Paul Colom utilise le violoncelle sous toutes ses formes en mélangeant musique classique, musiques actuelles, musiques improvisées. Résultat : sur scène, il sort avec ses acolytes des sons étranges, envoûtants, aux allures rock voire punk. Il plonge les spectateur·ices dans les mystères de l’Inde avec son morceau original intitulé Bangalore. Bref, il surprend, il étonne, il intrigue.

    « Ce que vous entendez, c’est du violoncelle à 100% » lance Paul Colomb au début de sa prestation avant d’avouer : « Avec un peu d’amplification électrique ».
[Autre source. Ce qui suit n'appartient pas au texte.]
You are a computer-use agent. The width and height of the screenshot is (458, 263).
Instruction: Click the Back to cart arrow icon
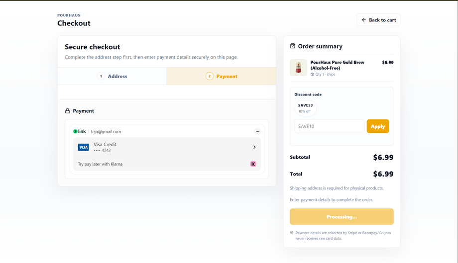[x=363, y=20]
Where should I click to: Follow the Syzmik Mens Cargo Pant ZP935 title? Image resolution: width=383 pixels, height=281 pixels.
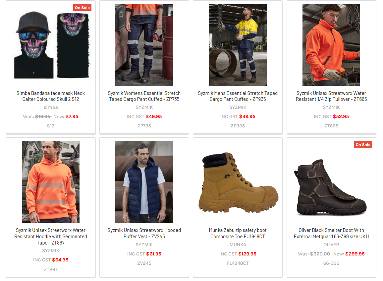point(238,96)
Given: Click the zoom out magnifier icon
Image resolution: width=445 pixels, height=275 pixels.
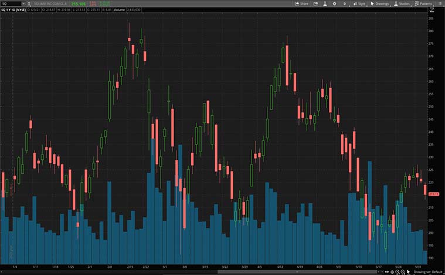Looking at the screenshot, I should pyautogui.click(x=403, y=272).
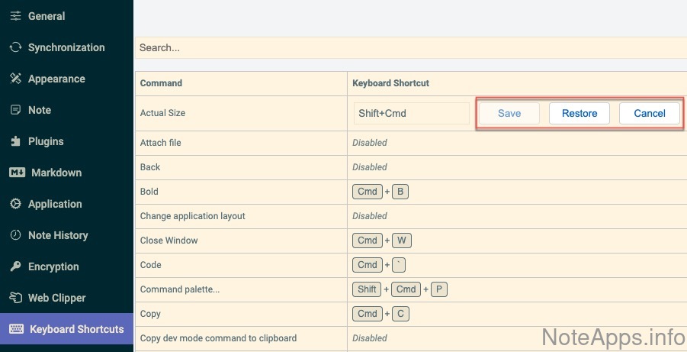Cancel editing the Actual Size shortcut
The height and width of the screenshot is (352, 687).
650,113
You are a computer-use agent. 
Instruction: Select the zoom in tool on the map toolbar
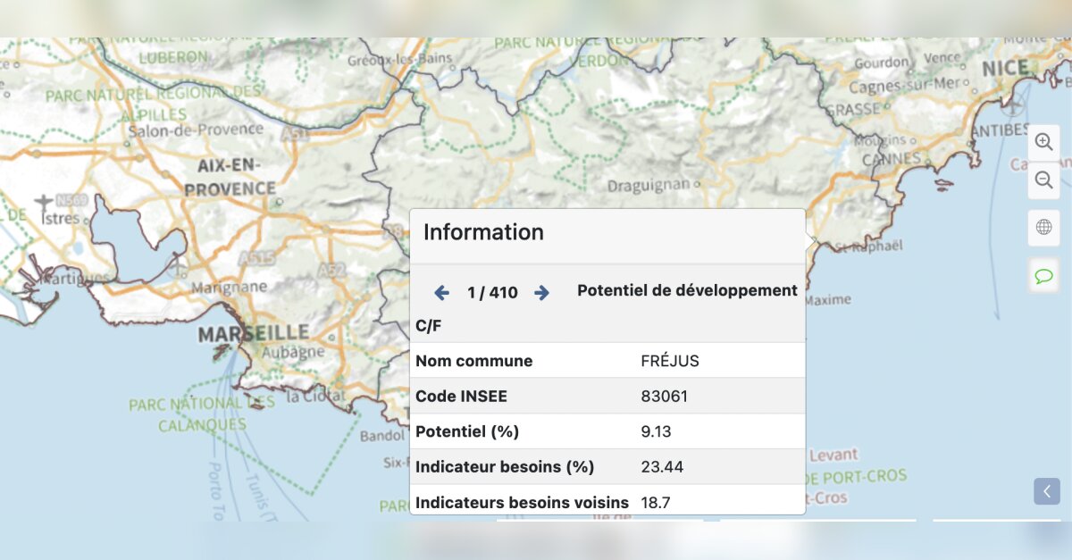[1043, 142]
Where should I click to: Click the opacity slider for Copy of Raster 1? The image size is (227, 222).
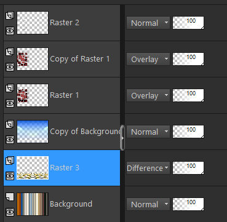188,59
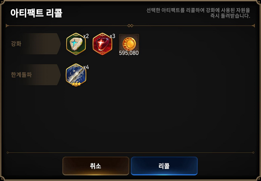Select the gold sun coin icon
This screenshot has height=181, width=261.
(x=129, y=44)
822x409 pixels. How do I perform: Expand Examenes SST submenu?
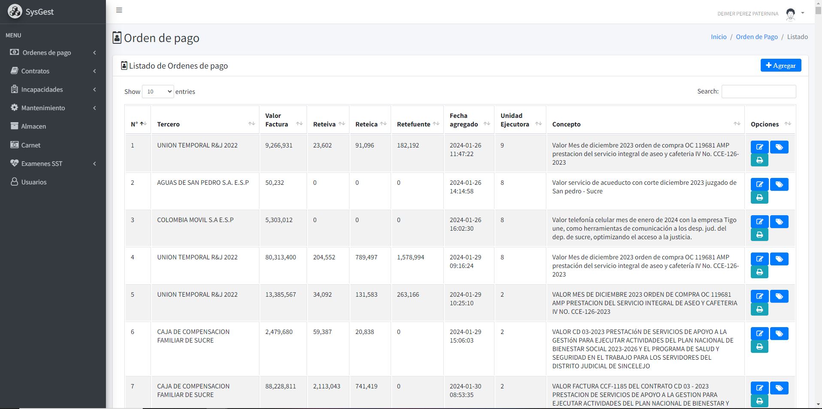53,164
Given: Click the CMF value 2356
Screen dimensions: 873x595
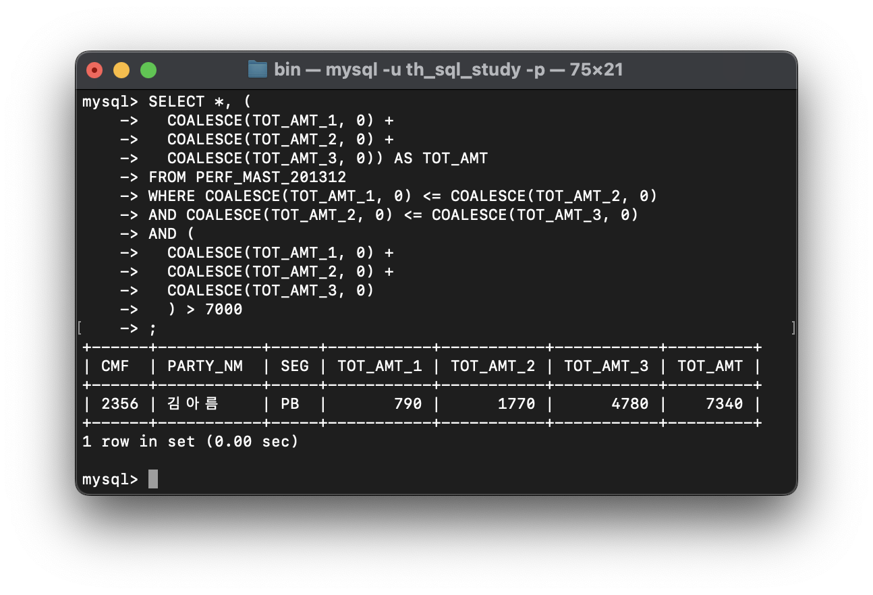Looking at the screenshot, I should pos(119,403).

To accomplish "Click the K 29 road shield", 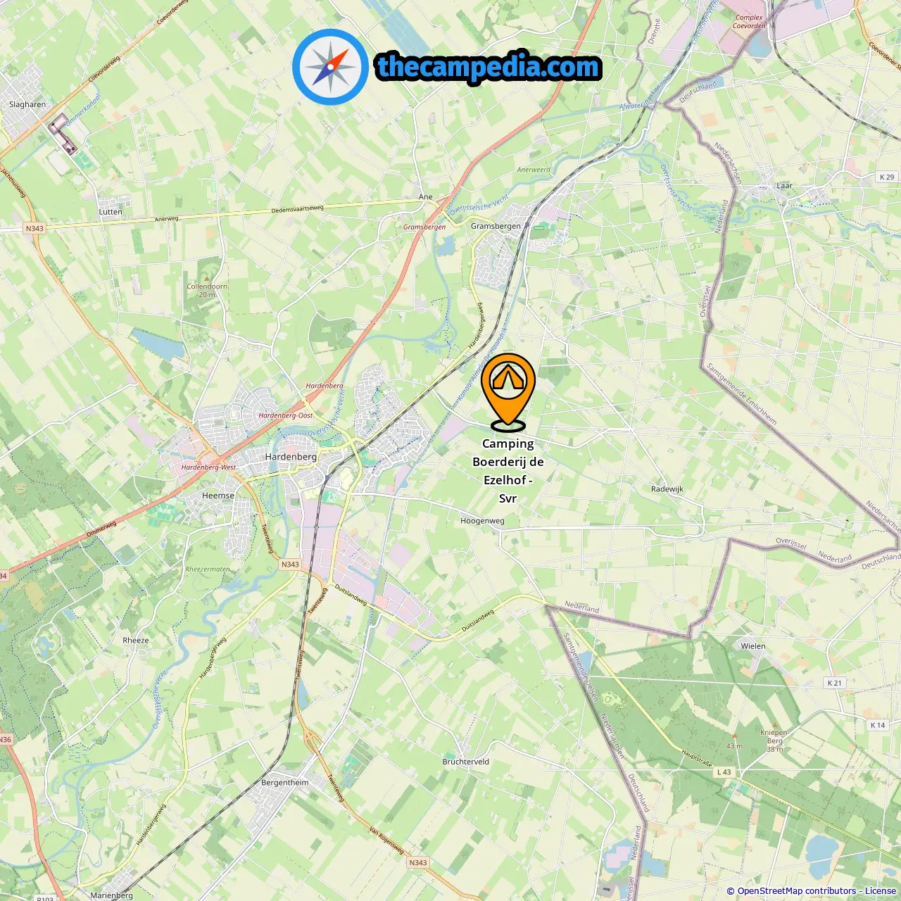I will click(887, 177).
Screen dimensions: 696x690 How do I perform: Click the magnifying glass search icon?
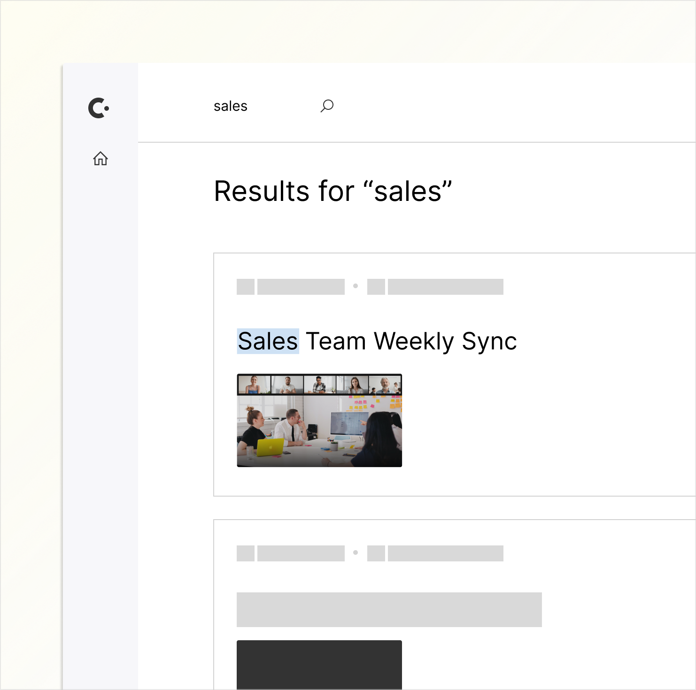point(327,106)
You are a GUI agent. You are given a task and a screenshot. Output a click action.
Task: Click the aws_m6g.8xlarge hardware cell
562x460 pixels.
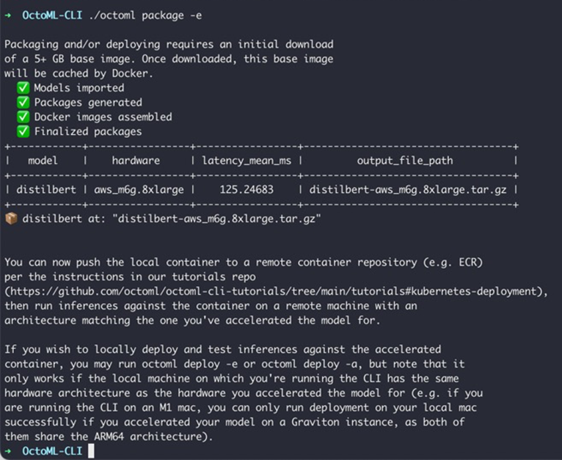(139, 190)
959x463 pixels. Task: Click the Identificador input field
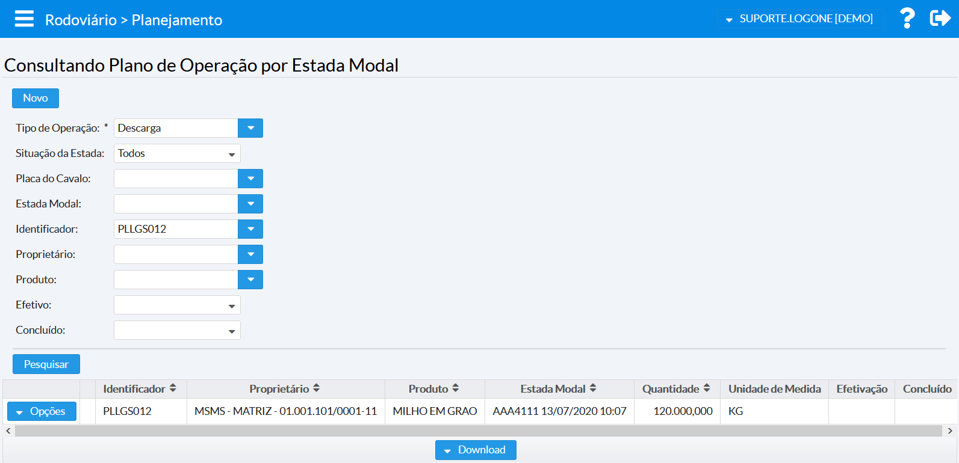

Du violoncelle, certes, mais avec quelques tours de passe-passe qui méritent des explications.
« J’utilise des pédales pour créer différents effets » précise –t-il « Un effet de réverbération qui donne l’impression d’être dans une cathédrale, un effet de distorsion, comme une guitare électrique, qui est produit en saturant le son et j’ai aussi la possibilité de jouer sur les délais pour retarder les sons émis ».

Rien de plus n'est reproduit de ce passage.